WHAT NEEDS TO BE DONE
Each record below should be set down exactly.

DATA LISTING
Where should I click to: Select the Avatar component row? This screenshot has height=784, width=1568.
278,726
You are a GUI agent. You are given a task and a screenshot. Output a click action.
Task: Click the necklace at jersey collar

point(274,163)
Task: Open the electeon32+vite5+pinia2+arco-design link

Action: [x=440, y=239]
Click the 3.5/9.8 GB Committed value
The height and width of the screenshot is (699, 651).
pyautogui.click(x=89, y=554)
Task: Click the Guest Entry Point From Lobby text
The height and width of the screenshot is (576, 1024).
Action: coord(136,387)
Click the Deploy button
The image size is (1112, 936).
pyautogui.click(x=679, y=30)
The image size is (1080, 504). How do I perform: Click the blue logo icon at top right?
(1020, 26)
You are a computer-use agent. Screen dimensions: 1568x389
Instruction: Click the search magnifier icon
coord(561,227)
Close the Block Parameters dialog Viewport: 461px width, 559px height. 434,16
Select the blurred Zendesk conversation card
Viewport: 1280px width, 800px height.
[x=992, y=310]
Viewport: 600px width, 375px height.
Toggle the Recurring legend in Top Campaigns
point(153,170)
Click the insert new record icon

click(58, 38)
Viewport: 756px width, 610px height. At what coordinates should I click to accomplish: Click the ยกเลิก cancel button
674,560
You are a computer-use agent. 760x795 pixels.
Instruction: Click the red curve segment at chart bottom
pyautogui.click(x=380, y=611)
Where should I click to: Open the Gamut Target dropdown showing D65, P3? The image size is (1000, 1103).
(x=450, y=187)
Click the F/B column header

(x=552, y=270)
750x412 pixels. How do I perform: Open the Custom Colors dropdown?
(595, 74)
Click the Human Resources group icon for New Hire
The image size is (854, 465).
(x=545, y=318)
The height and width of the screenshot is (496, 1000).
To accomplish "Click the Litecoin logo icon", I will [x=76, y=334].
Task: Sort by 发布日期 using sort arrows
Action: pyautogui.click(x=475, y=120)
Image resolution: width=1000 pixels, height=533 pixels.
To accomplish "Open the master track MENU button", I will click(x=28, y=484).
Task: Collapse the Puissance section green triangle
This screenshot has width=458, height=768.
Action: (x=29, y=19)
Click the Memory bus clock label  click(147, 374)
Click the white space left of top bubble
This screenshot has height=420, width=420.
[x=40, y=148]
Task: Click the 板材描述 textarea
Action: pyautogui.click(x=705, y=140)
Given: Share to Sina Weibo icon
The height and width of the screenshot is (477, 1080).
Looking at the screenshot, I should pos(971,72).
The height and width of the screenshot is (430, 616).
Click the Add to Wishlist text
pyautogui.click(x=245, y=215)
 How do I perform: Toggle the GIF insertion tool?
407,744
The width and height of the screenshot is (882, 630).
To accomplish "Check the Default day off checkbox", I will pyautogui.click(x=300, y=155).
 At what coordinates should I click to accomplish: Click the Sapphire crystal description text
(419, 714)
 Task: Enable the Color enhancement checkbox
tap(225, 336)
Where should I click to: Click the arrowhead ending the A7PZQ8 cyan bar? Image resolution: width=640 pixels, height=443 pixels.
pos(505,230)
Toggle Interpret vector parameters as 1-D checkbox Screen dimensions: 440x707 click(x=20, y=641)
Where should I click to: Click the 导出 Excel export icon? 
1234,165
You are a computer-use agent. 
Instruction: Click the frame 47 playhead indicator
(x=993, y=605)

TASK RESPONSE
Where should I click to: Select the Avatar component row? This screenshot has height=784, width=1568.
278,726
You are a GUI agent. You are given a task and a screenshot. Output a click action.
Task: Click the necklace at jersey collar

point(274,163)
Task: Open the electeon32+vite5+pinia2+arco-design link

Action: [x=440, y=239]
Click the 3.5/9.8 GB Committed value
The height and width of the screenshot is (699, 651).
pyautogui.click(x=89, y=554)
Task: Click the Guest Entry Point From Lobby text
The height and width of the screenshot is (576, 1024).
Action: coord(136,387)
Click the Deploy button
The image size is (1112, 936).
pyautogui.click(x=679, y=30)
The image size is (1080, 504). How do I perform: Click the blue logo icon at top right?
(1020, 26)
You are a computer-use agent. Screen dimensions: 1568x389
Instruction: Click the search magnifier icon
coord(561,227)
Close the Block Parameters dialog Viewport: 461px width, 559px height. 434,16
Select the blurred Zendesk conversation card
Viewport: 1280px width, 800px height.
[x=992, y=310]
Viewport: 600px width, 375px height.
Toggle the Recurring legend in Top Campaigns
point(153,170)
Click the insert new record icon

click(58, 38)
Viewport: 756px width, 610px height. At what coordinates should I click to accomplish: Click the ยกเลิก cancel button
674,560
You are a computer-use agent. 760x795 pixels.
Instruction: Click the red curve segment at chart bottom
pyautogui.click(x=380, y=611)
Where should I click to: Open the Gamut Target dropdown showing D65, P3? The image size is (1000, 1103).
(x=450, y=187)
Click the F/B column header

(x=552, y=270)
750x412 pixels. How do I perform: Open the Custom Colors dropdown?
(595, 74)
Click the Human Resources group icon for New Hire
The image size is (854, 465).
(x=545, y=318)
The height and width of the screenshot is (496, 1000).
To accomplish "Click the Litecoin logo icon", I will [x=76, y=334].
Task: Sort by 发布日期 using sort arrows
Action: pyautogui.click(x=475, y=120)
Image resolution: width=1000 pixels, height=533 pixels.
To accomplish "Open the master track MENU button", I will click(x=28, y=484).
Task: Collapse the Puissance section green triangle
This screenshot has width=458, height=768.
Action: (x=29, y=19)
Click the Memory bus clock label  click(147, 374)
Click the white space left of top bubble
This screenshot has height=420, width=420.
[x=40, y=148]
Task: Click the 板材描述 textarea
Action: pyautogui.click(x=705, y=140)
Given: Share to Sina Weibo icon
The height and width of the screenshot is (477, 1080).
Looking at the screenshot, I should pos(971,72).
The height and width of the screenshot is (430, 616).
Click the Add to Wishlist text
pyautogui.click(x=245, y=215)
 How do I perform: Toggle the GIF insertion tool?
407,744
The width and height of the screenshot is (882, 630).
To accomplish "Check the Default day off checkbox", I will pyautogui.click(x=300, y=155).
 At what coordinates should I click to accomplish: Click the Sapphire crystal description text
(419, 714)
 Task: Enable the Color enhancement checkbox
tap(225, 336)
Where should I click to: Click the arrowhead ending the A7PZQ8 cyan bar? Image resolution: width=640 pixels, height=443 pixels.
pos(505,230)
Toggle Interpret vector parameters as 1-D checkbox Screen dimensions: 440x707 click(x=20, y=641)
Where should I click to: Click the 导出 Excel export icon? 
1234,165
You are a computer-use agent. 
Instruction: Click the frame 47 playhead indicator
(x=993, y=605)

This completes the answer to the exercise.